HELSINKI (Reuters) - Finnish lawmakers narrowly voted on Friday to let grocery stores sell stronger alcoholic drinks, after months of public debate pitting supporters of drinker’s rights against health campaigners.
Shops will be able to sell drinks with an alcoholic content of 5.5 percent, lifting the 4.7-percent limit that has been in force since the 1960s.
Supporters of the move say it will support breweries and retailers and mark a move away from the controlling instincts of the “nanny state”.
“Finns have been patronized for long enough, now we are taking a great step towards broader individual freedom,” lawmaker Simon Elo from the co-ruling, eurosceptic Blue Reform party said after the vote.
Parliament’s own committee for social affairs and health, and other lawmakers opposed lifting the limit.
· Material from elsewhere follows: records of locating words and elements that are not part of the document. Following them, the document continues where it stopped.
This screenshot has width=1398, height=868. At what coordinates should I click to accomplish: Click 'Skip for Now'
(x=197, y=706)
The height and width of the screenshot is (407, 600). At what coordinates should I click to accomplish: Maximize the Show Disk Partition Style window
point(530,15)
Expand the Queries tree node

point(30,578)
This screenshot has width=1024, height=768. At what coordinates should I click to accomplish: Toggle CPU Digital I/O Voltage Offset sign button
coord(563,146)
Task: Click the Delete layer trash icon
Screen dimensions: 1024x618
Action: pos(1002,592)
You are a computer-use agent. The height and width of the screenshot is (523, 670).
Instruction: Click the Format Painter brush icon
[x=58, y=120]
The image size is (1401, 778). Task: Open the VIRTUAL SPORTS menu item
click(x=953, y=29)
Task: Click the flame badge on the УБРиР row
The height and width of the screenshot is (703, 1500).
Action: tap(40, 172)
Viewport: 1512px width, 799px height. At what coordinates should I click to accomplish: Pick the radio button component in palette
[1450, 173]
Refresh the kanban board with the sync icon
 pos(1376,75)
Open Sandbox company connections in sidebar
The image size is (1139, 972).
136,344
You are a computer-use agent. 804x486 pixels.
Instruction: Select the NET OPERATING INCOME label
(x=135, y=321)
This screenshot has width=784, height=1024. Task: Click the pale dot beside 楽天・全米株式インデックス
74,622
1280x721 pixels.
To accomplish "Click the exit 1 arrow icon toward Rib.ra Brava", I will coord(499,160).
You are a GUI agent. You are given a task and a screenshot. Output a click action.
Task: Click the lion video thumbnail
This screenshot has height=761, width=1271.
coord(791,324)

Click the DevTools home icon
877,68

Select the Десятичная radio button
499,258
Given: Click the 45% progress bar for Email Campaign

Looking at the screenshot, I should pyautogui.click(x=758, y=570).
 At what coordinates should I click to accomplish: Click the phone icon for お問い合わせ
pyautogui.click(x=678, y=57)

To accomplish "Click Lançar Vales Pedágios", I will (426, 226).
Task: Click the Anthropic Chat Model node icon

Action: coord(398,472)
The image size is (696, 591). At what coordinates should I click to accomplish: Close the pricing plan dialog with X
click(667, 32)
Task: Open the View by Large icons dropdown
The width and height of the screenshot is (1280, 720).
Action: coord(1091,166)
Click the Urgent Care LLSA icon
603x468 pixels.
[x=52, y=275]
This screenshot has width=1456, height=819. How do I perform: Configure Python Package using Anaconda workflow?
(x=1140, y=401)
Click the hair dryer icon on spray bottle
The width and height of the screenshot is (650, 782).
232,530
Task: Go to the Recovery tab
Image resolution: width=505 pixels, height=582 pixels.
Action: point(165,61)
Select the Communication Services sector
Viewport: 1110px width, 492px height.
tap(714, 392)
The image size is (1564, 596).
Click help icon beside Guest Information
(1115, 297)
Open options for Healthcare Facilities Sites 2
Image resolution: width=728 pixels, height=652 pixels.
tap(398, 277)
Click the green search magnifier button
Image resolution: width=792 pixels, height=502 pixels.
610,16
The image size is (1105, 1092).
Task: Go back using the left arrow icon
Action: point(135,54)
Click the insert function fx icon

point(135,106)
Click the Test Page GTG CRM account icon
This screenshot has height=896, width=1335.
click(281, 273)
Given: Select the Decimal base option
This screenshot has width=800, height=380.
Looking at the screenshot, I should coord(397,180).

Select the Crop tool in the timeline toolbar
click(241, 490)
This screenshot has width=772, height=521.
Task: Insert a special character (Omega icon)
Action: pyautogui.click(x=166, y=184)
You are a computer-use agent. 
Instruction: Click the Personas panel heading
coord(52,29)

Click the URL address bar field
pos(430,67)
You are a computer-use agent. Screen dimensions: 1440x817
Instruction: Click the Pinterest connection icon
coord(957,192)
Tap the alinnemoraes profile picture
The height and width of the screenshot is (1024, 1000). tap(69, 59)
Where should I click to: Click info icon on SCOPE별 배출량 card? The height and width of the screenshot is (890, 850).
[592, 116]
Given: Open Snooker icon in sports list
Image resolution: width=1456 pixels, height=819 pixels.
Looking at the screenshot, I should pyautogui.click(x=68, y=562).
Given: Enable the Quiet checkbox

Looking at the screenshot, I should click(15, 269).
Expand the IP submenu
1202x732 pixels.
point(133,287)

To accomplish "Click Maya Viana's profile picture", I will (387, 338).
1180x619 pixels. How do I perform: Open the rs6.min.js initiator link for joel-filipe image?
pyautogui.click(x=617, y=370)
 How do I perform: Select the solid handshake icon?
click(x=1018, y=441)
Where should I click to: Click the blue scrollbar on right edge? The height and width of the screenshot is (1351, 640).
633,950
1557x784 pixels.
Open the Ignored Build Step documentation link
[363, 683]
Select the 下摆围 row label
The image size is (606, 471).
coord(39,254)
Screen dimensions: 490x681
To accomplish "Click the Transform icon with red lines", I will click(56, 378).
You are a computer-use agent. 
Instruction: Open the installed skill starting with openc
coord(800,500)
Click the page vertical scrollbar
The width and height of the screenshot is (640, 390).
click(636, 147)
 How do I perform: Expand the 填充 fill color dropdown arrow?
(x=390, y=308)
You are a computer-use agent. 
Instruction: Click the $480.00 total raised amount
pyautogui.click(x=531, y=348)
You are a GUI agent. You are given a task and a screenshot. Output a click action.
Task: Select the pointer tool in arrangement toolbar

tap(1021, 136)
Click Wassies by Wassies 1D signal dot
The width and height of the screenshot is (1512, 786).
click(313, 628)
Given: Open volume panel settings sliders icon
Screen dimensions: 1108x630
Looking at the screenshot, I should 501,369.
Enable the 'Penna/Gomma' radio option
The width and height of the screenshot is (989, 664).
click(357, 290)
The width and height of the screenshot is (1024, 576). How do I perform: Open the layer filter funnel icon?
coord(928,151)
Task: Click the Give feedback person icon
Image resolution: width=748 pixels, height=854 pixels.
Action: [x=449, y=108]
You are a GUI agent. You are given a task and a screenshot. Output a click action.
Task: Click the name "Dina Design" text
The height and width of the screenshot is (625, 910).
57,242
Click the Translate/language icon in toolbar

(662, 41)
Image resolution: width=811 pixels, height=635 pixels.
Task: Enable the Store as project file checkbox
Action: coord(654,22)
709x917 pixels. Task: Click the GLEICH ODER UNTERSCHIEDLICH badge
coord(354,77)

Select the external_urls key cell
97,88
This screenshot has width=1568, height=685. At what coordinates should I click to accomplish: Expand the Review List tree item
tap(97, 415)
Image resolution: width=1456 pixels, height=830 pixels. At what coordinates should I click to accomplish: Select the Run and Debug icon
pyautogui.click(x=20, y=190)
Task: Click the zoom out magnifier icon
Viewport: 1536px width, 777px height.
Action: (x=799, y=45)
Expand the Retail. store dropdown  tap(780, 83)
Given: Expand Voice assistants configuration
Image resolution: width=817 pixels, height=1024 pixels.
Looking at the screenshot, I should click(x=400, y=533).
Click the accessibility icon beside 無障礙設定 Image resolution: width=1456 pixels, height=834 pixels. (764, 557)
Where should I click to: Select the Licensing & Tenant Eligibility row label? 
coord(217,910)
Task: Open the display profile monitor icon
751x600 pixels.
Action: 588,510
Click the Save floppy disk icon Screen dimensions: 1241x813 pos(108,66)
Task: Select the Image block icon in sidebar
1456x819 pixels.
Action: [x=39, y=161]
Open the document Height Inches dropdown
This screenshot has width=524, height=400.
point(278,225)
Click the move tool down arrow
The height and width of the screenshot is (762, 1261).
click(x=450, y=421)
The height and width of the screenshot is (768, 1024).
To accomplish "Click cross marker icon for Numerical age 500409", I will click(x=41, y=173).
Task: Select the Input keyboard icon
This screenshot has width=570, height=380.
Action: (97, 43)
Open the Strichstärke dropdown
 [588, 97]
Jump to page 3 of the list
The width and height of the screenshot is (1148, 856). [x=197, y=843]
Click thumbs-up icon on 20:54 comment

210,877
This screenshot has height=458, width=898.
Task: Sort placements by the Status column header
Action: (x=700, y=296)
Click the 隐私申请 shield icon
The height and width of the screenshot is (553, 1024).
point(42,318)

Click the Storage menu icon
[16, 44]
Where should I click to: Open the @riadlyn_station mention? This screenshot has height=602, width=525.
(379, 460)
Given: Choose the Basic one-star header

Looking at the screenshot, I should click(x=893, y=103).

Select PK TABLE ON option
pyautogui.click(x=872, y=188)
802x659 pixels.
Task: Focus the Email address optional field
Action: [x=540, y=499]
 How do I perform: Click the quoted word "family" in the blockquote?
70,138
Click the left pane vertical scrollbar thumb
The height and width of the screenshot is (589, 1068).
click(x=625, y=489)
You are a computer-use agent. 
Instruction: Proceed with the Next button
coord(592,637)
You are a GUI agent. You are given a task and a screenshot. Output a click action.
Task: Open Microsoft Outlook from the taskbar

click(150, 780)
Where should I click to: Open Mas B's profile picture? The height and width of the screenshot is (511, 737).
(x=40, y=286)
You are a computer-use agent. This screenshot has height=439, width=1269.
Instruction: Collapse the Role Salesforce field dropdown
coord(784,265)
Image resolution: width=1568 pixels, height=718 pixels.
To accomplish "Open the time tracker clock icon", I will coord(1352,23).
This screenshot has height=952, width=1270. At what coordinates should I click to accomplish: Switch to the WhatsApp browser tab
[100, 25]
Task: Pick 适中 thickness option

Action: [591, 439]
“This is a sad day in the history of Finnish alcohol policy ... the parliament consciously made a decision which will increase misery, alcohol-related deaths and diseases, assaults and drunk driving,” said Paivi Rasanen, lawmaker from the opposition Christian Democrats.
Currently, strong beers, wines and spirits can only be bought from 350 national monopoly stores. Some lawmakers had wanted to follow the example of neighboring Sweden and lower the limit to 3.5 percent in grocery stores.
Lawmakers voted 98-94 to back the change on Friday.